BREVE HISTÓRICO DA ERVA-MATE

A erva mate é uma planta pertencente a família das aquifoliáceaes e é conhecida com o nome científico de Ilex paraguariensis. Recebeu este nome em 1822, do naturalista francês Auguste de Saint Hilaire, do Museu de História Natural de Paris.

A árvore da erva mate nativa atinge em média 4 a 6 metros de altura, podendo atingir mais de 15 metros em algumas condições. Em estudos e levantamentos efetuados, constatou-se que a ocorrência natural da planta é restrita a 3 países, Brasil, Argentina e Paraguai. No Brasil a abrangência se restringe em apenas 5 estados, Rio Grande do Sul, Santa Catarina, Paraná, Mato Grosso e Mato Grosso do Sul, sendo que a exploração econômica do produto é realizada quase que exclusivamente pelos três estados do sul.

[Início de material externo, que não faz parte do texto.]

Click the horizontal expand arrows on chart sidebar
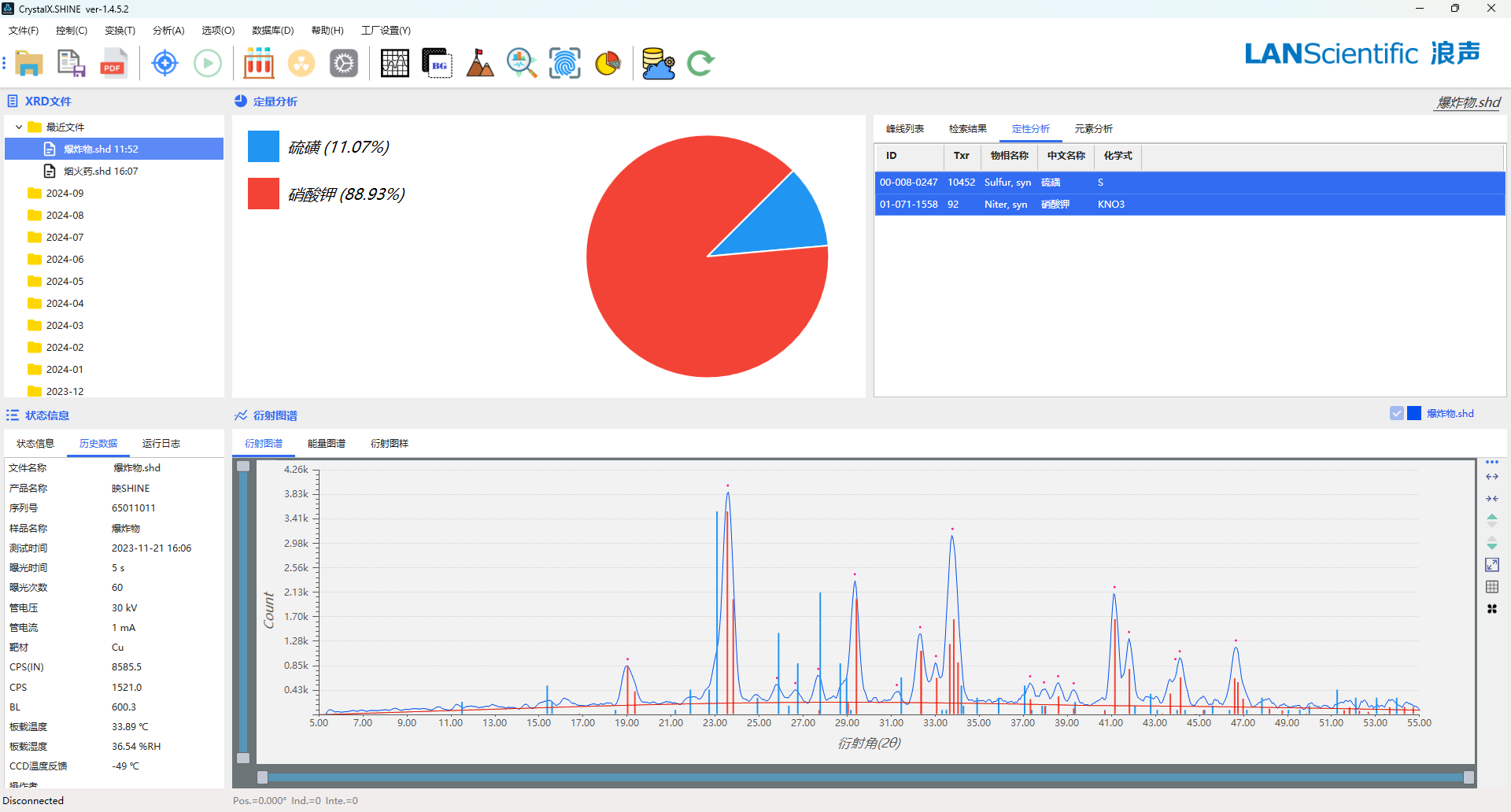This screenshot has width=1511, height=812. click(x=1491, y=477)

O uso desta planta como bebida tônica e estimulante era conhecida pelos aborígines (índios) da América do Sul, conforme folhas de erva mate encontradas em túmulos incas do Peru. Desde os primórdios das colonizações espanhola e portuguesa é referido o seu uso pelos indígenas, antes da comercialização pelos jesuítas a partir de 1610.

A LENDA

A erva-mate tem sua origem explicada pelos indígenas através de lendas, que lhe dão um caráter sobrenatural. Há versões diferentes para a lenda da erva-mate, mas uma, em especial, sofreu uma adaptação em Venâncio Aires, onde foram introduzidos elementos locais, como o poço eterno.

O poço era uma fonte existente que abastecia os habitantes da localidade de Faxinal dos Fagundes, hoje região central de Venâncio Aires. Como nunca secava, passou a ser chamado de poço sem fundo.

Conta uma das lendas que Caa Yari era uma linda filha de um cacique, amada por um jovem a cujo amor não correspondia. Assediada, fugiu e, em sua fuga, atravessou glebas ao norte do município, semeando erva-mate no caminho, pois era de bom coração e queria fazer o bem a todas as tribos indígenas. Prestes a ser capturada por seu apaixonado perseguidor, pediu proteção a Tupã. Este a acudiu, abrindo o poço e fazendo Caa Yari nele desaparecer.

Bondosa, a moça continuou a fazer o bem, distribuindo água de sabor agradável aos habitantes do Faxinal, homens e animais. Mas, como no fundo do poço não podia mais semear erva-mate, explica-se por que as terras vizinhas dos municípios de General Câmara e Rio Pardo não possuem ervais nativos.